[Start of section]
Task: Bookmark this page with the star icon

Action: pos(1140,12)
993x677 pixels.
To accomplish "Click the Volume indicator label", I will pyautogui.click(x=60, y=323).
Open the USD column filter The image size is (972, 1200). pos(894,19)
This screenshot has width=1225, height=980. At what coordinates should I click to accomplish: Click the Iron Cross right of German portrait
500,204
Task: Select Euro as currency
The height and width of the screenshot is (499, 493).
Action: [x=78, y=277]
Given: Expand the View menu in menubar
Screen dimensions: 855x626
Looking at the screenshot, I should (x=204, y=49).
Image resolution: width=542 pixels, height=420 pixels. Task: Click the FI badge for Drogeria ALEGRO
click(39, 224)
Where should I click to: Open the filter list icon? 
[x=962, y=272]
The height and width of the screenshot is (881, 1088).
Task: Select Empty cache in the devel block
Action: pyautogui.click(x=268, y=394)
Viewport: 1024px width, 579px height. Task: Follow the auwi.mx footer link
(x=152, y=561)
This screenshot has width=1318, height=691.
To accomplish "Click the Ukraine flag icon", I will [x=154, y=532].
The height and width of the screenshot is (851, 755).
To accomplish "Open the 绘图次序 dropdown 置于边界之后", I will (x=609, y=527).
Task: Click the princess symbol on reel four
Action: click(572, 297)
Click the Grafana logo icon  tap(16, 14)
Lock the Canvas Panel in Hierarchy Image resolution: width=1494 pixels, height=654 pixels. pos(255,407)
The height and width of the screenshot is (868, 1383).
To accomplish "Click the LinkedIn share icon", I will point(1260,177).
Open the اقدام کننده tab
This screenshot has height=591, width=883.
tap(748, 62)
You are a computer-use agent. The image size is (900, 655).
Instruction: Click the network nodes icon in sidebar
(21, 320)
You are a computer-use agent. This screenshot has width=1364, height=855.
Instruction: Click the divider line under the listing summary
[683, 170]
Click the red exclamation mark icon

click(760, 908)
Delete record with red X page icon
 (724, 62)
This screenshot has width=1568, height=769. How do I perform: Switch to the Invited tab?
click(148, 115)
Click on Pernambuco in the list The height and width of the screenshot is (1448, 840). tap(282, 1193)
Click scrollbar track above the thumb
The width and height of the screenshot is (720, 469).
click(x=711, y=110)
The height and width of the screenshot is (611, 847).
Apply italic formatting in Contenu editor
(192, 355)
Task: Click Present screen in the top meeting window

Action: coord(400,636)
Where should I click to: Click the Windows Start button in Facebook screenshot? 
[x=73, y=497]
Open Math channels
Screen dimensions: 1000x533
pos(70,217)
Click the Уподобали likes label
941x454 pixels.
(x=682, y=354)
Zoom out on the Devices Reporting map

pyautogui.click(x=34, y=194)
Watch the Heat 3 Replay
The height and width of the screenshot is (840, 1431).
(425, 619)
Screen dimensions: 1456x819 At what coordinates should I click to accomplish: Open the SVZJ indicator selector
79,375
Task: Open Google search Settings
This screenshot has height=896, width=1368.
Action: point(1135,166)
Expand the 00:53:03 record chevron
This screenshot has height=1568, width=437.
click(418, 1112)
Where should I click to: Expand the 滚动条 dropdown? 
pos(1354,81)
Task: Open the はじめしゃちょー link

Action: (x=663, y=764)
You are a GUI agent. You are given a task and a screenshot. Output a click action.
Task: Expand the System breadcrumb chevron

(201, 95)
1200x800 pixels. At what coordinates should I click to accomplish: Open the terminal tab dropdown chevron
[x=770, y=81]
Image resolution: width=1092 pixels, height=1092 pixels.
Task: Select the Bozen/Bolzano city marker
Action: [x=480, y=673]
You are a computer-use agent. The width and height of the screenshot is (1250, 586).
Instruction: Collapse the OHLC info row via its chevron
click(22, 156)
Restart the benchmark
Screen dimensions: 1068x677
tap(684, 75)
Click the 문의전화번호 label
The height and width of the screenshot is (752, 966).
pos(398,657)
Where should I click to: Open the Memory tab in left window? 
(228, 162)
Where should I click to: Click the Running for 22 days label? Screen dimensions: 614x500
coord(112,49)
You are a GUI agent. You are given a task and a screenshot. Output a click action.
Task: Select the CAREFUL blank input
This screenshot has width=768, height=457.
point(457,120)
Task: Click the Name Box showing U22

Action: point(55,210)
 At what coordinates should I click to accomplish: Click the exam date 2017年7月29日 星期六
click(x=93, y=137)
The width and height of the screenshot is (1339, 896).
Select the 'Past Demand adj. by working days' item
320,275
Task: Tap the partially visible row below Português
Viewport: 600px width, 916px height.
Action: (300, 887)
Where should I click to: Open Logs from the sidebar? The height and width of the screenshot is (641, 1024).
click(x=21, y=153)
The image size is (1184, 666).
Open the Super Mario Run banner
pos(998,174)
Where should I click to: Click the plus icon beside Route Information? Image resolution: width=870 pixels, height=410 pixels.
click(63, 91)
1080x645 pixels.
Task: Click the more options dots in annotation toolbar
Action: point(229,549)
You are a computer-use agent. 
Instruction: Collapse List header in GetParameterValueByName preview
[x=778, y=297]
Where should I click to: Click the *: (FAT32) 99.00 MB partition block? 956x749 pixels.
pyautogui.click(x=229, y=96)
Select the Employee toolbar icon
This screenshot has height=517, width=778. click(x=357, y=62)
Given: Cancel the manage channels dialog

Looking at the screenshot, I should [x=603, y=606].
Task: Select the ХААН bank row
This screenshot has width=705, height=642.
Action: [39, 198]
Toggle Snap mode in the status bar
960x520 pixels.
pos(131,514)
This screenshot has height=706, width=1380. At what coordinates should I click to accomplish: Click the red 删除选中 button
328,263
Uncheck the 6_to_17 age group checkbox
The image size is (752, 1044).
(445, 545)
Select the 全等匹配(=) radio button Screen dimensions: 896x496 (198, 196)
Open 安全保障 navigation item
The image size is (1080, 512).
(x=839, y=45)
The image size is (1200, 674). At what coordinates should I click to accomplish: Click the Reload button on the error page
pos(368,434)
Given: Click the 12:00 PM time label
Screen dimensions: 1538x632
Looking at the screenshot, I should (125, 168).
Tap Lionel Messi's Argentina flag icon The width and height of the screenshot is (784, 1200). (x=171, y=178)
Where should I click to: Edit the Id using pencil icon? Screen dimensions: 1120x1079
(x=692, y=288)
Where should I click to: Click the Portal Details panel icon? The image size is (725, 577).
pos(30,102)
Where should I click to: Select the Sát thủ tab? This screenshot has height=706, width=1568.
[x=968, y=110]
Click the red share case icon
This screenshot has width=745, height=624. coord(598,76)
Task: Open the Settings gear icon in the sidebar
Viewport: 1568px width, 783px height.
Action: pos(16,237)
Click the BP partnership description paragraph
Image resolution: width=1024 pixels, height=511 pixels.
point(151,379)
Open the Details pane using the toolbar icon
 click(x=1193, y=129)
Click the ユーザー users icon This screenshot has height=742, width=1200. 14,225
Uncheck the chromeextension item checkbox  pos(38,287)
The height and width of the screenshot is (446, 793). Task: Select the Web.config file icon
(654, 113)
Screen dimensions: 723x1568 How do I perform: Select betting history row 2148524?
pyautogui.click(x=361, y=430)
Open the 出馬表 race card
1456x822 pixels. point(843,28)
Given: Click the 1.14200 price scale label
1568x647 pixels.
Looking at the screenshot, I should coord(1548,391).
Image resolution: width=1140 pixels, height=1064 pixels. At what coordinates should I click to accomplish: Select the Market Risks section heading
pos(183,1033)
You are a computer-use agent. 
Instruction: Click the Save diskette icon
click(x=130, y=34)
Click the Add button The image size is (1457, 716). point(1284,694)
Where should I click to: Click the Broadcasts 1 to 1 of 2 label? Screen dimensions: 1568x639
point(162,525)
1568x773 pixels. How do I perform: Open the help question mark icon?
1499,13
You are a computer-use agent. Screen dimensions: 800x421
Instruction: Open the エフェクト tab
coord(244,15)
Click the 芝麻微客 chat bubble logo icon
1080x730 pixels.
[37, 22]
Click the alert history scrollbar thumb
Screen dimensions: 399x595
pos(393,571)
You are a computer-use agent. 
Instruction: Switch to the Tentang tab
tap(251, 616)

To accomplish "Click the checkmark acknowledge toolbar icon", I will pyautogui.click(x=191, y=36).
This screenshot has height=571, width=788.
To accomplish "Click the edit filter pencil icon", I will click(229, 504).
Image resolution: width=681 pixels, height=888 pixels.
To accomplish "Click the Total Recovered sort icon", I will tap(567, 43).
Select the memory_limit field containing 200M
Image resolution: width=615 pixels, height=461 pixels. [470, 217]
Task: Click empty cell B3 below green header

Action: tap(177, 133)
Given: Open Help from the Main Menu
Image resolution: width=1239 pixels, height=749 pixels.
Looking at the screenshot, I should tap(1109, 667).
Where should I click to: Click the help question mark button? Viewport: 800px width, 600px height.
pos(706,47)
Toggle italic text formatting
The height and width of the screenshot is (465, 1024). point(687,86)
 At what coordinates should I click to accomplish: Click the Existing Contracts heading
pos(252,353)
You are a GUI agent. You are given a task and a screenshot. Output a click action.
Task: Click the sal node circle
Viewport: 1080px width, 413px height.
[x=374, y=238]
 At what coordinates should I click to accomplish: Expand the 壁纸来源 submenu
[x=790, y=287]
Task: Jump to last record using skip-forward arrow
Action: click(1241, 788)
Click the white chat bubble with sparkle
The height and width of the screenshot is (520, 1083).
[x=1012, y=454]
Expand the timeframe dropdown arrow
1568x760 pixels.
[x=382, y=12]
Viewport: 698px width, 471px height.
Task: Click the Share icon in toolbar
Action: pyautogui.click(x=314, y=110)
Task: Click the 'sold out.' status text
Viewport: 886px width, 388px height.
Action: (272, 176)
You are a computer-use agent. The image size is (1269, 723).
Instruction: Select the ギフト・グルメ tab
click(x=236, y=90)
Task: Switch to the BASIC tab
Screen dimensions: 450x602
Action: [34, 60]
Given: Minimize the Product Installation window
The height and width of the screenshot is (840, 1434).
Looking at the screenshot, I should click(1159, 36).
[End of section]
[Exercise goal]:
Using the listing above, return word for word each line from the one that has "Delete record with red X page icon" through the one that has "You are a computer-use agent. The width", and no line outside that range.

[Answer to this task]:
Delete record with red X page icon
 (724, 62)
This screenshot has width=1568, height=769. How do I perform: Switch to the Invited tab?
click(148, 115)
Click on Pernambuco in the list The height and width of the screenshot is (1448, 840). tap(282, 1193)
Click scrollbar track above the thumb
The width and height of the screenshot is (720, 469).
click(x=711, y=110)
The height and width of the screenshot is (611, 847).
Apply italic formatting in Contenu editor
(192, 355)
Task: Click Present screen in the top meeting window

Action: coord(400,636)
Where should I click to: Click the Windows Start button in Facebook screenshot? 
[x=73, y=497]
Open Math channels
Screen dimensions: 1000x533
pos(70,217)
Click the Уподобали likes label
941x454 pixels.
(x=682, y=354)
Zoom out on the Devices Reporting map

pyautogui.click(x=34, y=194)
Watch the Heat 3 Replay
The height and width of the screenshot is (840, 1431).
(425, 619)
Screen dimensions: 1456x819 At what coordinates should I click to accomplish: Open the SVZJ indicator selector
79,375
Task: Open Google search Settings
This screenshot has height=896, width=1368.
Action: point(1135,166)
Expand the 00:53:03 record chevron
This screenshot has height=1568, width=437.
click(418, 1112)
Where should I click to: Expand the 滚动条 dropdown? 
pos(1354,81)
Task: Open the はじめしゃちょー link

Action: (x=663, y=764)
You are a GUI agent. You are given a task and a screenshot. Output a click action.
Task: Expand the System breadcrumb chevron

(201, 95)
1200x800 pixels. At what coordinates should I click to accomplish: Open the terminal tab dropdown chevron
[x=770, y=81]
Image resolution: width=1092 pixels, height=1092 pixels.
Task: Select the Bozen/Bolzano city marker
Action: [x=480, y=673]
You are a computer-use agent. The width and height of the screenshot is (1250, 586).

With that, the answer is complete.